FHI 360 has been at the forefront of research to identify an effective microbicide — a substance that could be used in the vagina or rectum to reduce the risk of HIV transmission during sex. The search has been driven by the urgent need for HIV prevention options that women can control or at least initiate.
The most advanced microbicide candidate is a vaginal gel formulation of the antiretroviral (ARV) drug tenofovir. FHI 360 supported the CAPRISA 004 study, which showed that tenofovir vaginal gel could reduce women’s risk of HIV infection.

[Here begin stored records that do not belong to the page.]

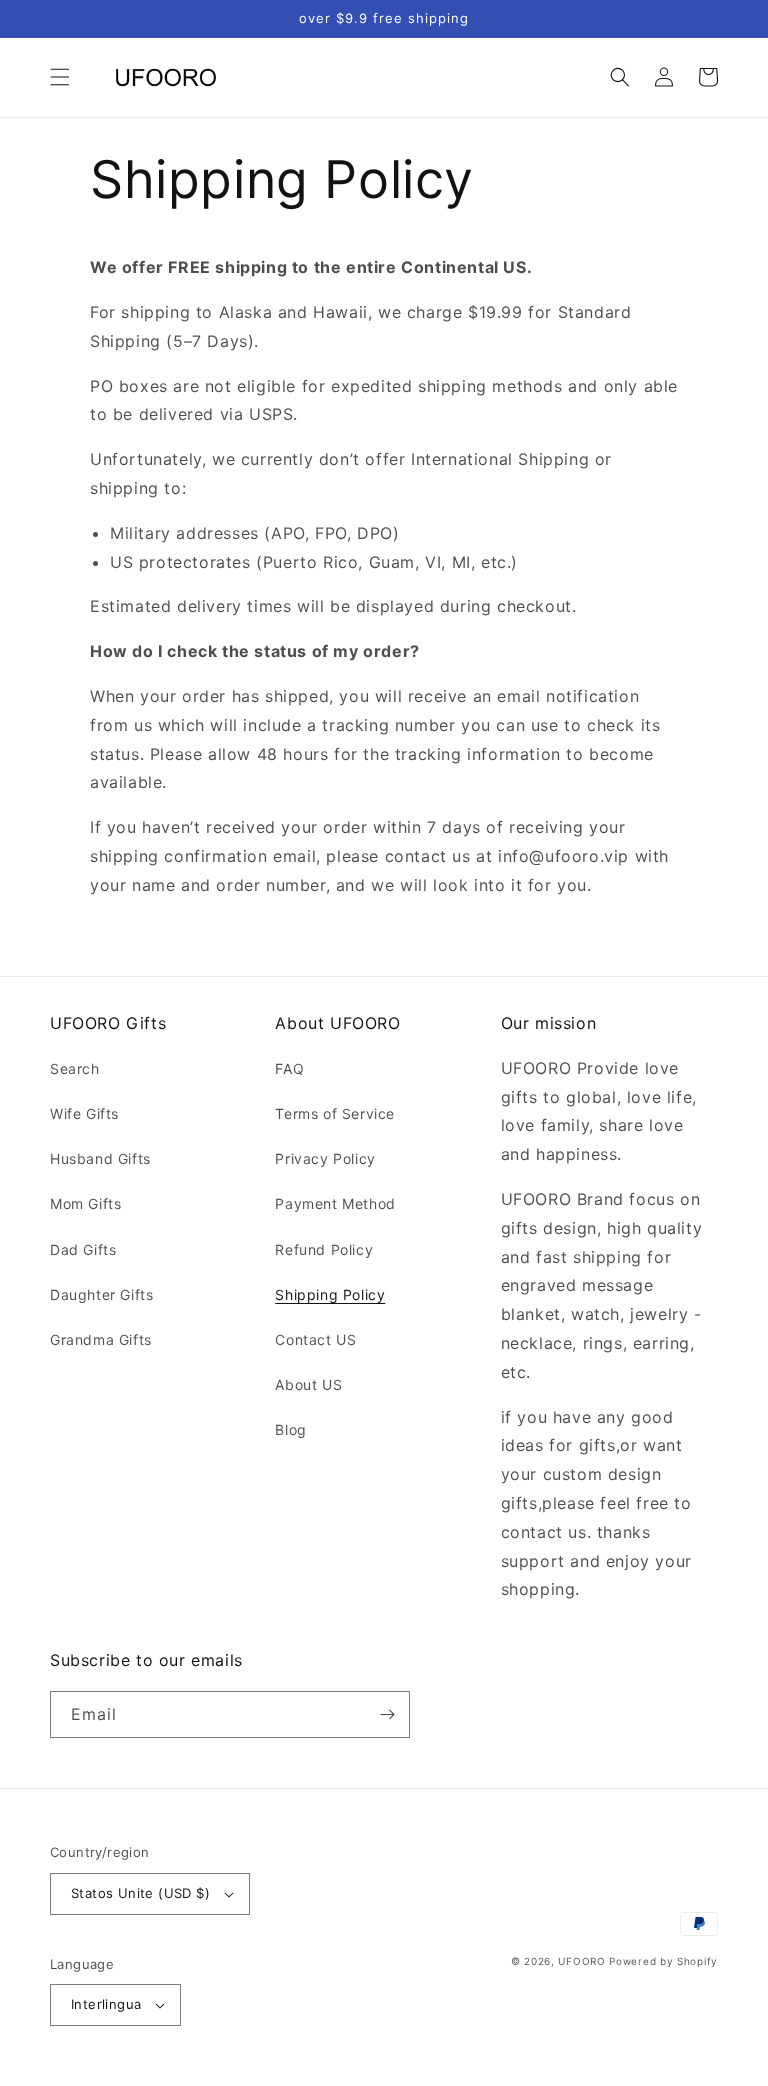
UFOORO (581, 1961)
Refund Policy (324, 1249)
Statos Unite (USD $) (140, 1893)
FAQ (289, 1068)
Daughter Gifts (101, 1294)
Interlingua (106, 2004)
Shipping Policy (330, 1294)
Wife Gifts (84, 1113)
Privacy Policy (325, 1158)
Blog (290, 1429)
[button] (60, 77)
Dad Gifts (83, 1249)
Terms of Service (335, 1113)
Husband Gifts (100, 1158)
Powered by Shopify (663, 1961)
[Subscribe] (387, 1714)
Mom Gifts (85, 1203)
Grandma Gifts (101, 1339)
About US (308, 1384)
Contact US (315, 1339)
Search (75, 1068)
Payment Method (335, 1203)
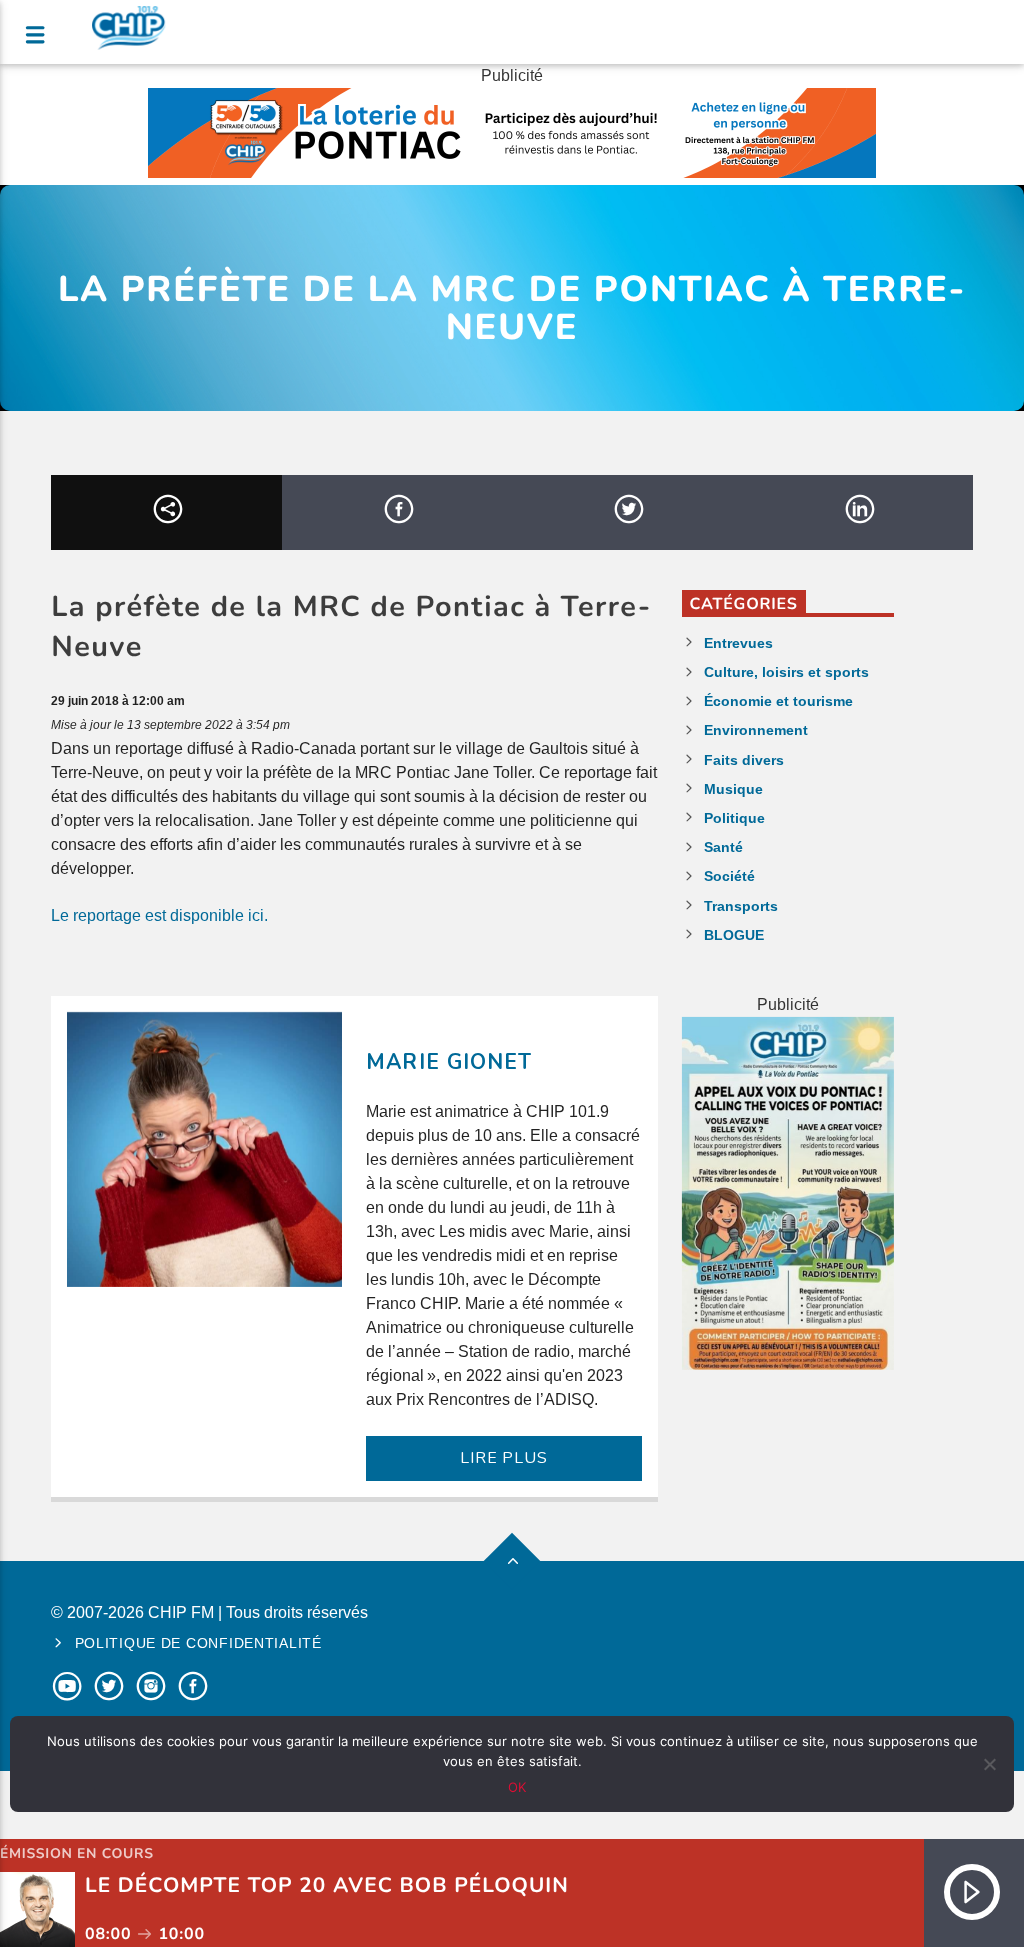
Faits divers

Independent scientific confirmation of that result is required before tenofovir gel can be approved for licensure and introduction; a study is under way, with results expected in 2014.
To speed access to microbicides once an effective product has been identified, the U.S. Agency for International Development (USAID) and its partners have begun to lay the groundwork for microbicide introduction. With USAID support, FHI 360 explored how to market a microbicide gel to women and analyzed how gender issues are likely to affect women’s microbicide use, including the role of male partners. These efforts produced recommendations and tools for future microbicide programs.
In addition to its work on tenofovir gel, FHI 360 has also contributed to the evidence base on other methods of ARV-based prevention. Our FEM-PrEP study highlighted the importance of better understanding of adherence to HIV pre-exposure prophylaxis among women at high risk of HIV infection.
Another study, Assessing Physical Delivery of PrEP in Support of Proof of Delivery, explored the most acceptable delivery channels for vaginal, oral and injectable ARV-based HIV prevention products and potential user preferences for product formulation. The study evaluated the potential impact of these new products on service quality and determined the additional capacity and support needed to integrate these products into existing services.